Kedua pegawai negeri sipil yang bekerja sebagai pelestari hutan itu saling memandang dengan wajah bingung. Ini pertama kalinya mereka memasuki wilayah ini tanpa pemandu. Seharusnya dengan mengikuti jalan tanah yang biasa dilewati mobil offroad, mereka akan sampai di desa terdekat.
"Bismillah."
Hadyan kembali mengemudikan kendaraan double gardan mereka. Jalanan tanah berbatu itu semakin menyempit dan menanjak. Perasaan kedua pemuda itu tak tenang. Seharusnya mereka menuruni gunung, bukan naik.
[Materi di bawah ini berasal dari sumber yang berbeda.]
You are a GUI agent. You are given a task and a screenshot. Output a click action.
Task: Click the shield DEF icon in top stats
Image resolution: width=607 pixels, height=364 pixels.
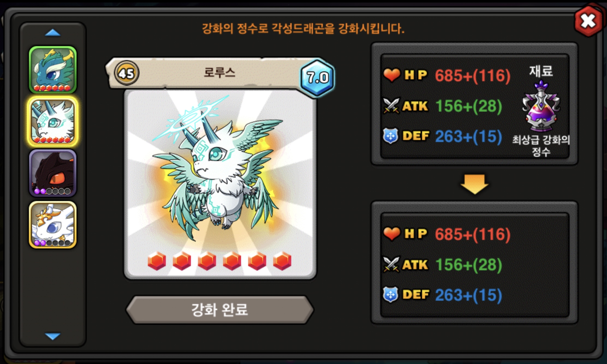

Benar saja. Hingga matahari benar-benar terbenam, mereka kembali melalui tempat yang sama, pohon tumbang di pinggir jalan. Kabut putih mulai menyelimuti hutan, membuat jarak pandang semakin terbatas.
“Ya Gusti, kita beneran tersesat ini,” bisik Hadyan dengan tubuh lemas. "Coba sini ku lihat GPS-nya." Hadyan meminta benda mirip HP jadul itu pada rekannya.
“Aku kebelet buang air kecil, nih,” bisik Satya sambil merapatkan kedua pahanya.
“Heh, mau dibuang di mana? Ini udah malam, di tengah hutan pula,” larang Hadyan. Kedua netranya tak lepas menelisik GPS untuk mencari jalan keluar.
“Ya terus? Masa mau ditahan sampe ke desa? Udah di ujung, nih,” rengek Satya dengan gelisah.
“Masukin botol aja, gih. Tuh, ada botol bekas di belakang,” jawab Hadyan acuh.
“Dih, ogah! Udah, ah. Aku mau keluar sebentar. Ojo ditinggal, yo.”
"Jangan sembarangan buang air di hutan, woi! Ini kita lagi tersesat. Ntar kesambet, lho," kata Hadyan mengingatkan.
Tanpa menghiraukan seruan rekannya, Hadyan langsung membuka pintu dan berlari menuju pohon tinggi besar. Pohon randu raksasa itu pun bergoyang pelan, terkena hembusan angin. Sesosok makhluk berwajah pucat dan mata hitam bolong, duduk di salah satu dahannya.
"Hmmm, dia beneran harum banget. Cakep juga. Pasti dia salah satu cowok-cowok jahanam itu."
Satya tidak sadar. Seuntai rambut panjang turun dari atas pohon, diikuti sosok tanpa mata itu. Barisan giginya yang putih tampak berdarah. Makhluk itu melayang turun, ke dahan yang lebih rendah untuk menyapa Satya.
"Dia ke sini mau meminta kekayaa, jabatan atau ilmu pelet, ya? Dia bawa sajen apa?"
“Permisi, Mbah,” ucap Satya.
“Mbah? Enak aja. Dasar nggak sopan! Terus sajennya mana? Aku lapar."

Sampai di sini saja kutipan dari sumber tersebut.